◆ SOURCE MATERIAL
☆ ☆ ☆ ☆ ☆

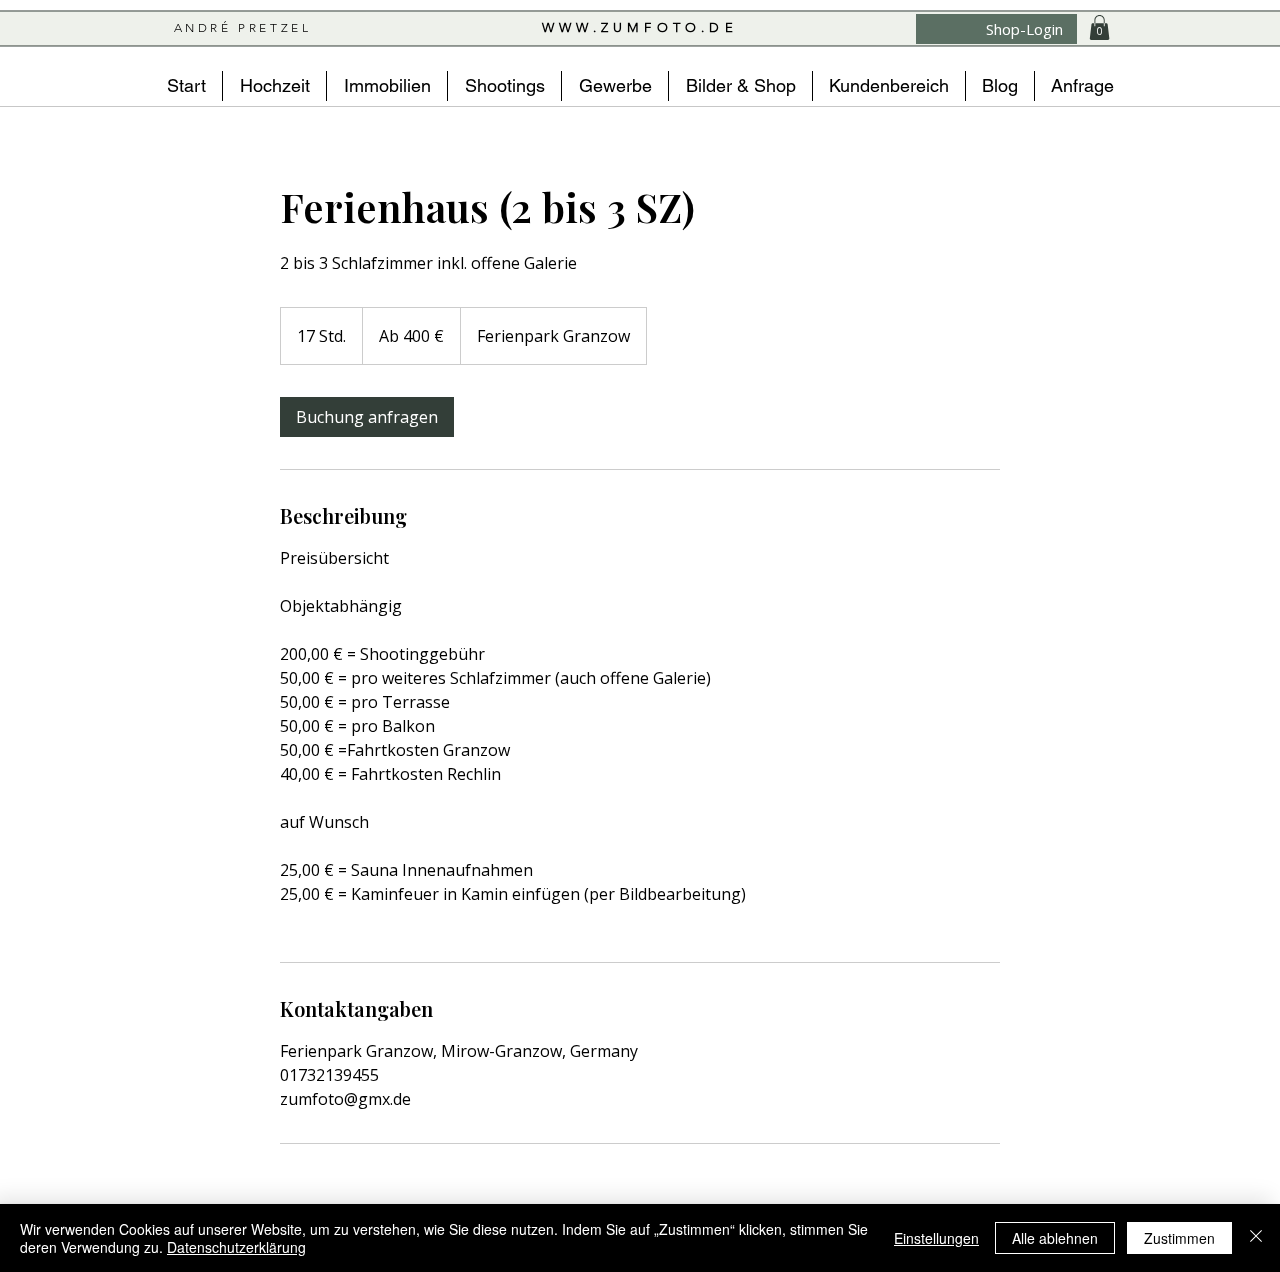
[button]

☆ ☆ ☆ ☆ ☆

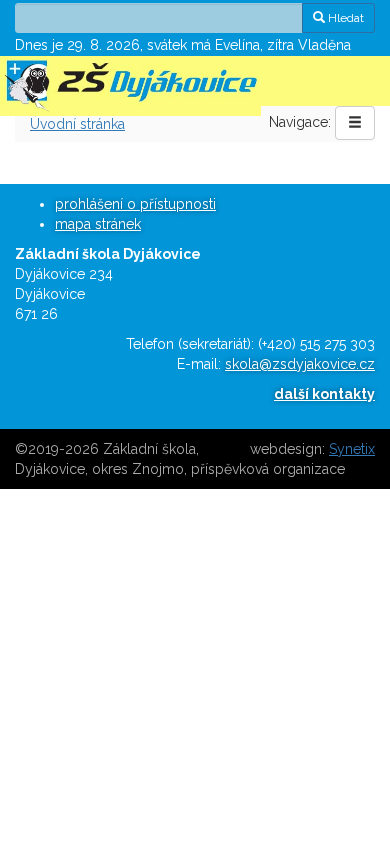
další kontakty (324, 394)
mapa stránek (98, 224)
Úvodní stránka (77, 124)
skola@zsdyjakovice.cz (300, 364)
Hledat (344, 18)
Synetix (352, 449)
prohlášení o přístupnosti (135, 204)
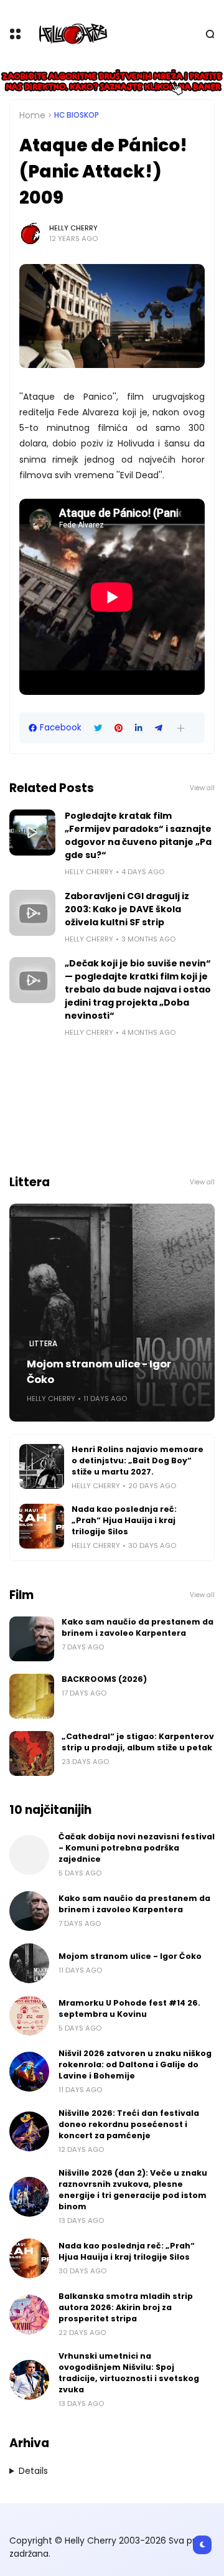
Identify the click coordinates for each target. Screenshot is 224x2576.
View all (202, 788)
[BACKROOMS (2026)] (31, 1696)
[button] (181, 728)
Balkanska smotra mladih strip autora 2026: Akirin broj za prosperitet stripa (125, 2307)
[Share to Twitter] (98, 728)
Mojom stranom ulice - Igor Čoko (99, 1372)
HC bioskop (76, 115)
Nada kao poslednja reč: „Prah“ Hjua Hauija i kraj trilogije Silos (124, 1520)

☆ ☆ ☆ ☆ ☆

◆ TASK
The reply should hold only the lines of the listing above starting at the line containing "[BACKROOMS (2026)] (31, 1696)" and ending at the line containing "Nada kao poslednja", exactly as written.

◆ YOUR SOLUTION
[BACKROOMS (2026)] (31, 1696)
[button] (181, 728)
Balkanska smotra mladih strip autora 2026: Akirin broj za prosperitet stripa (125, 2307)
[Share to Twitter] (98, 728)
Mojom stranom ulice - Igor Čoko (99, 1372)
HC bioskop (76, 115)
Nada kao poslednja reč: „Prah“ Hjua Hauija i kraj trilogije Silos (124, 1520)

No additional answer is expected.